Expansion and Multipotencial Differentiation of Mesenchymal Stem Cells Isolated from Patients after High Dose Chemotherapy.

Background. High dose chemotherapy (HDCT) followed by autologous PBSC rescue has been increasingly used for the treatment of several human diseases. However, little is known on the extent of this therapy on the marrow mesenchymal stem cells (MSCs).

Aims. To evaluate the feasibility of expansion and multipotencial differentiation of MSCs isolated from patients after HDCT.

Patients and Methods. Twelve lymphoma’s patients (LP) free of disease in bone marrow (BM) were enrolled in the study. They were submitted to BEAM’s protocol with autologous PBSC rescue 28 to 1836 days before the sample collection. Six normal bone marrow donors (ND) were used as controls. The LP and ND median age were 37.5 (range 22–49) and 31.5 years old (range 23–42), respectively. MSCs were isolated by plastic adherence and expanded ex vivo by cultivation in flasks with α-MEM with 15% fetal bovine serum. Media was changed every 3–4 days. At 90% confluence, the cells were re-plated and expanded. The isolation efficiency, colony-forming unit-fibroblast (CFU-F) frequency, growth kinetics, phenotypic characteristics, cell cycle status, multi-lineage differentiation capacity as well as hematopoiesis-supportive function were determined and compared with those of ND-MSCs. This study protocol and the consent form were approved by the institution ethics committees.

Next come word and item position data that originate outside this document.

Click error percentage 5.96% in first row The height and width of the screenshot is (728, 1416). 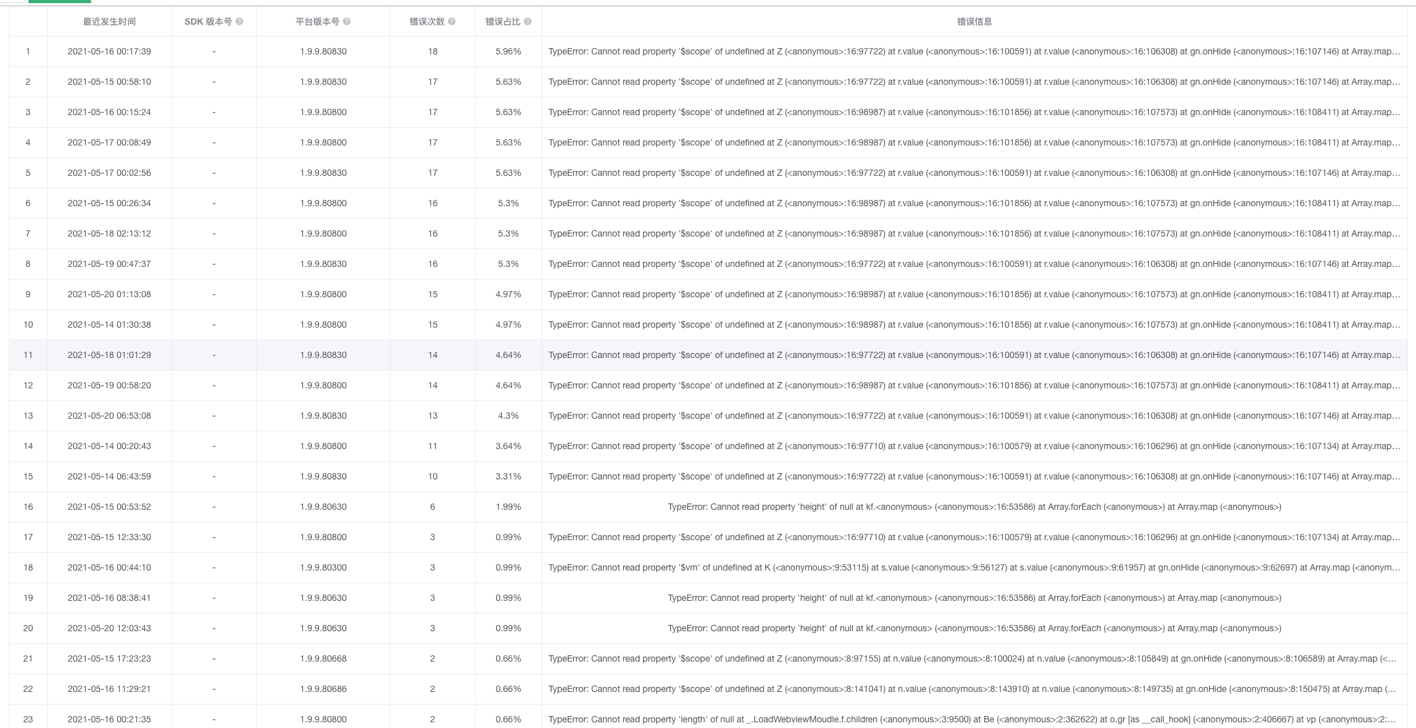(508, 52)
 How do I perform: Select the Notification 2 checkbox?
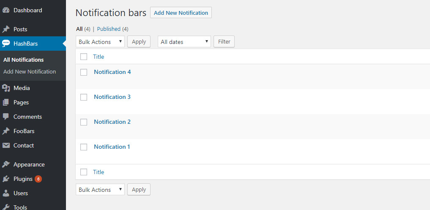(x=84, y=122)
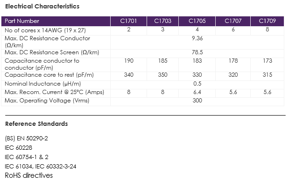This screenshot has width=289, height=182.
Task: Click the 9.36 conductor resistance value
Action: 197,38
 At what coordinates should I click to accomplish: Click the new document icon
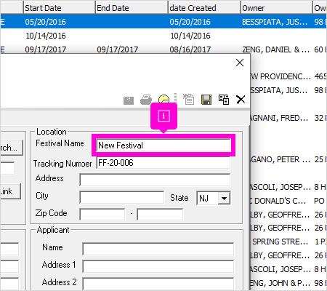(x=188, y=99)
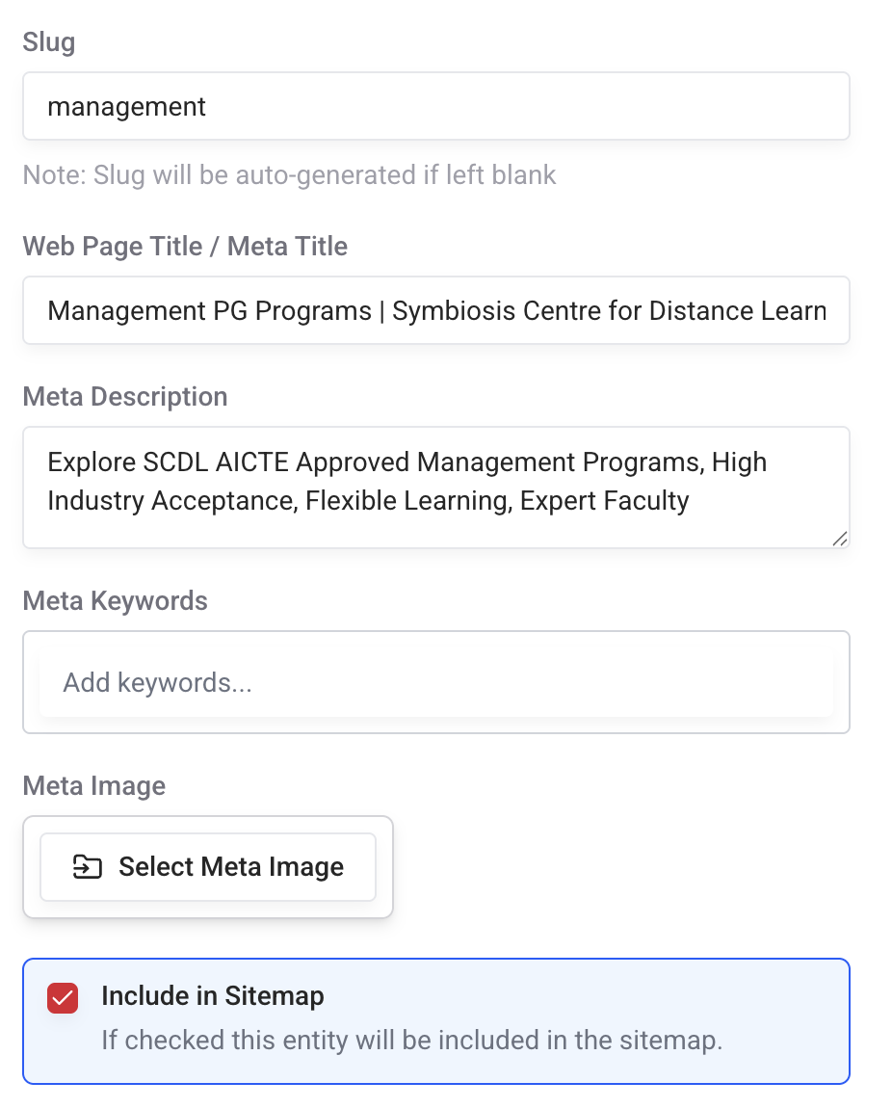Click the 'Explore SCDL AICTE' description text
892x1108 pixels.
(169, 462)
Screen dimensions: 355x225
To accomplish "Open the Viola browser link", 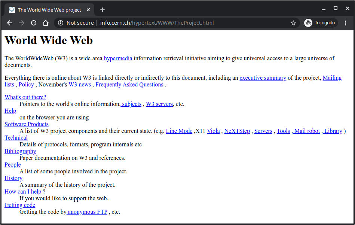I will [213, 131].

Results. The results were analyzed by Mann-Whitney test and are expressed as median (range) to LP and ND, respectively. MSCs were successful isolated from all BM samples collected for this study. The cell population showed typical fibroblast-like morphology, appearing as an adherent, spindle shaped cell layer and growing to confluence after a few weeks of culture. The number of CFU-F found at 14 days of culture were 0.94 (0.00–3.75) and 1.25 (0.13–9.25) x10⁻⁵ nucleated cells (p = 0.4421). The doubling time between the 1^st and 2^nd passages was 80.66 (34.08–195.35) and 46.30 (36.36–270.59) hours (p = 0.1025). The cell clones proliferated extensively until 8.17 (1.81–28.27) and 18.11 (11.85–27.48) population doublings (p = 0.0668) in 71.50 (46–88) and 81 (57–103) cultivation days (p = 0.1505). Immunophenotypically, these cells were positive for the CD73, CD105, CD90, CD29, CD13, CD44, CD49e, CD54, HLA-class 1 and Stro-1 markers and negative for CD34, CD45, CD14, CD51/61, HLA-DR and KDR. Regarding the cell cycle status, 85.63 (63.19–92.17) and 82.41 (82.19–87.02) % were in G_O-G₁ phase (p = 1,000), while only 12.17 (3.33–36.81) and 10.67 (6.59–12.05) % were in S phase (p = 0,6828). All samples tested were capable of differentiating along adipogenic, osteogenic and chondrogenic lineages in vitro, demonstrated by morphology, cyto- and imunohistochemistry or RT-PCR reaction (PPARg and osteopontin genes expression). After co-culture with CD34⁺ cord blood cells for 1 and 4 weeks, no significant difference CD34⁺ expansion or colony-forming cells (BFU-E or CFU-GM) were observed between the CD34⁺ cells/LP-MSCs and CD34⁺ cells/ND-MSCs co-cultures with cytokines or not.

Interpretation and Conclusions. Our results demonstrate that is possible to cultivate and expand MSCs with multipotential differentiation capabilities and hematopoiesis-supportive function from patients after HDCT. Despite there were no significant differences in the median values between LP and ND, the comparative study indicates a possible damage in MSCs by HDCT.